I just received some samples of Corian (1/2" thick) and was wondering about
cutting the stuff.
I see some circular blades that are suggested and it looks like carbide
router bits will do the job as well for edge finishing etc. (I have a
Systimatic triple chip plastics blade....any good for it?)
What are personal experiences with this material?
Blade life? Blade recommendations? Easy/difficult?
Will the edges finish in a jointer?
Do you wet sand?
Thanks for any Corian tips.
Not to be a prick (although it's certainly in my nature), have you
EVEN done any Google searches on the matter? Surely many folks have
laid out much information on working with Corian, and with a tiny
little bit of effort, that information can be at your disposal in
It was a request for general information. Sort of like... "I'm
thinking of buying some woodworking tools and I'm wondering what stuff
like saws, drills and planes all do." Ok, maybe it wasn't *that*
general, but you get my point. And I'm not riled up dammit!

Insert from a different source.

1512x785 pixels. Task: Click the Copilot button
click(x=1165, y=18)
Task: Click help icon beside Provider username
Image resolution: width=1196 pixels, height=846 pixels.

Hey Joe... they are fighting this war on the topic hvlp.
Some say DAGS, some say who pissed in your Wheaties?
This is a familiar topic too, you know.
As far as Mr, MIchael goes.... PING Robatoy and see if he wants to come
out and play.
I'm not pissed off either.
I just made a router table out of corian. It works pretty much like a hard
wood. Cuts, routes, drills easily enough. People caution you about the
dust, but I didn't find it all that bad.
I didn't try to joint or fine sand it; but since it routes easily, I expect
it would joint just as well.
Some people do worry about the dust, but when I posted my corian question
some time back, somebody addressed the dust (rather impressively) citing
several studies that it's completely harmless.
The bad news is the dust makes a big mess. The good news is that it is
fairly heavy dust and will settle quickly.
Other than that, treat corian like hard wood. Sharp carbide is the way to
Thanks.....(the stuff has such a hard feel to it, it makes one
And Joe Blow.....I wouldn't have asked if I hadn't spent an hour searching.
Besides, I was asking about "personal experiences" and that's worth more
than "generalized" information.
If you don't mean to be a prick...then don't be one.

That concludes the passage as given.